On December 3rd, various Paraguayan civil society organizations commemorated the international day against agrochemicals. They paraded through the capital city of Asunción and its suburbs to demand that various authorities fulfill their duties of controlling and regulating agrochemicals.
On December 3rd, various Paraguayan civil society organizations commemorated the international day against agrochemicals. They paraded through the capital city of Asunción and its suburbs to demand that various authorities fulfill their duties of controlling and regulating agrochemicals.
Three cases were presented to the Secretary of Environment, the Municipality of Asunción and the Ministery of Agriculture: first of all, the indiscriminate use of agrochemicals in Paraguay’s rural areas, second the location of a chemical factory amidst an urban area in the city of Ñeemby and finally the construction of the Cargill company’s megaport in Asuncion’s harbor.
Below is the letter that was presented to the different authorities. Some of the authorities have committed to starting a dialogue about these questions in the near future with the organizations present.
Asunción, December 3rd 2007
To the Corresponding Authorities,
Today we internationally commemorate the chemical tragedy that occurred in the city of Bhopal, India, in 1984. 40 tons of gas (metil isocianate) escaped from a chemical platform installed by the multinational Union Carbide corporation. This resulted in 30.000 deaths and over 500.000 affected. Even today, one person dies daily due to the effects of this leak.
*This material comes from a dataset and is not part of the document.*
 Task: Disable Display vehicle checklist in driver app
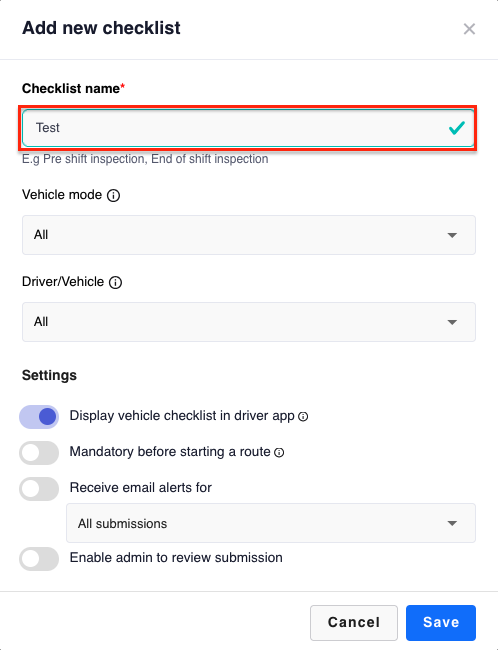[x=39, y=417]
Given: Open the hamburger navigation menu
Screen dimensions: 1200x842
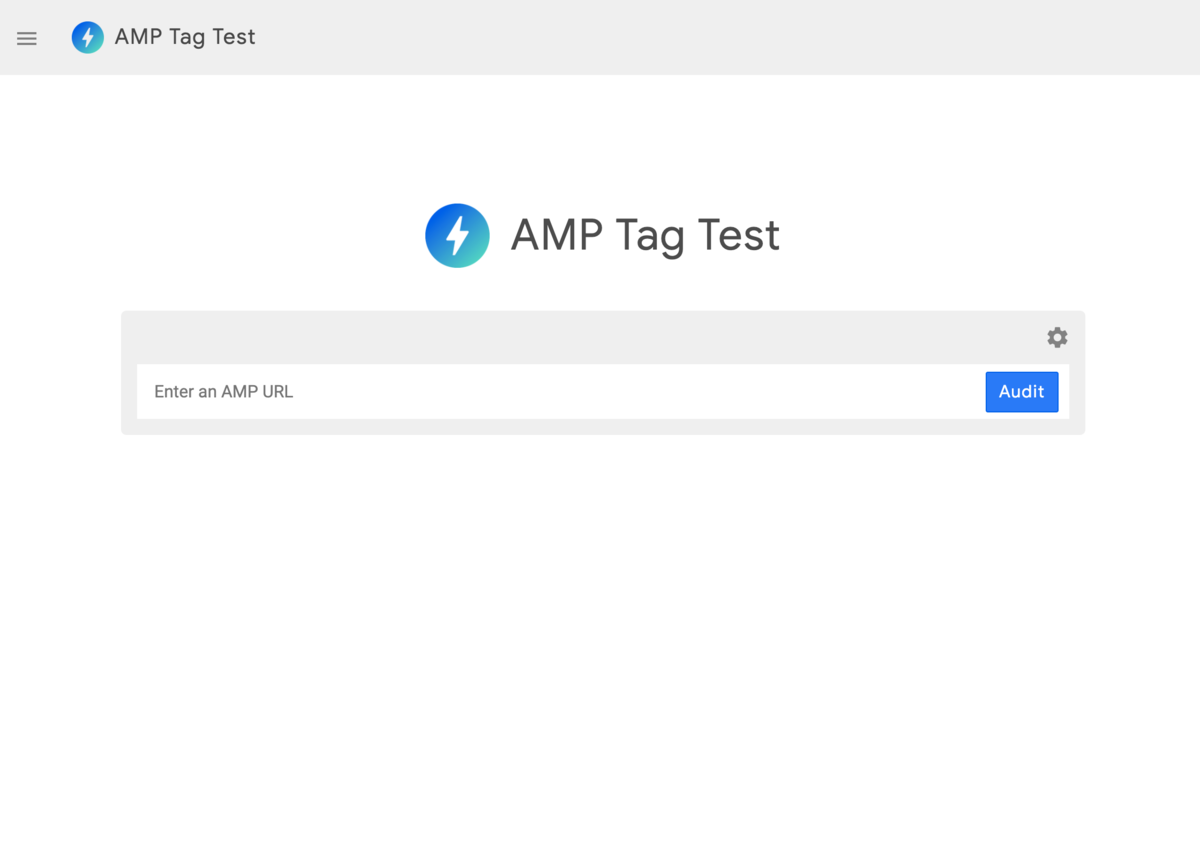Looking at the screenshot, I should tap(27, 38).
The tragedy of the chemicals exists as well in our country, though with another intensity. The production and indiscriminate use of pesticides mainly in the monocultural soy agroindustry, has affected various lives over the last years, caused the health of thousands of people to deteriorate, and is the main source of soil and water contamination. Therefore we want to show our deep concern. We believe that the human rights of entire communities are violated, or threatened to be so, in 3 ways:
The first is the fast expansion of the soy frontier that avances in the margen of environmental laws, expelling small farmers and indigenous population from their ancestral territories. Over 2,600,000 hectares of Paraguay have already been converted in a more and more toxic green desert, and it’s been foreseen that the cultivated area will keep on growing in the next years. Soy does not only destroy original ecosystems by the intensive use of agrochemicals, it eliminates jobs as fumigation is mechanized and does not provide indirect jobs for the Paraguayan state. As such the profits made by the businessmen are not redistributed. All this ends up feeding the poverty belts around the cities and the corrosion of human interaction in Paraguayan society.
The second threat is the installation of agrochemical factories, such as Chemtec, close to dense urban areas such as in the neighborhood of los Naranjos in Ñeemby. The inhabitants living in areas bordering this factory, which even has test fields in this urban zone, are real guinea pigs whose health suffers from being fumigated daily. They are permanently exposed to the risk of escaping gases or liquids that could severely poison them.
The third threat is the installation of the megaport and oil plant of the in the neighboorhood Zeballos Cue in capital Asunción by the multinational corporation Cargill. The land where the plant is projected to be built is less than 500 meters away from the main water sources of the ESSAP water company, which provides water to more than 1,100,000 people. These installations are highly contaminating and will indefinitely affect the water sources and the treatment plants of ESSAP. That is why we can not understand how environmental licenses have been given without consulting the affected populations, which in this case are all the inhabitants of Asunción plus some residents of the Metropolitan area.
Therefore we demand:
A direct reaction via a plan of territorial order that guarantees a healthy environment, as established in the “Carta Magna” of the constitution, and protection of all small farming and indigenous communities in the country; the elaboration of a law that regulates the production and use of agrochemicals; urgent action to comply with the few existing regulations on pesticides and sanctions for those who violate these regulations; the transfer of the location of the Chemtec factory and other factories that are in similar situations, to zones where no human populations are affected, and the effective oversight of the execution of the means of mitigating the environmental impact; the cessation of the construction of the megaport works until an evaluation of its environmental impact is realized in a transparent and participative way;
Agrochemicals remain one of the principal causes of the destruction of life and the planet and a patriotic political decision is required to confront this scourge.
If swift and decisive action is not taken, the deaths and illness caused by these substances will be the responsibility of the authorities.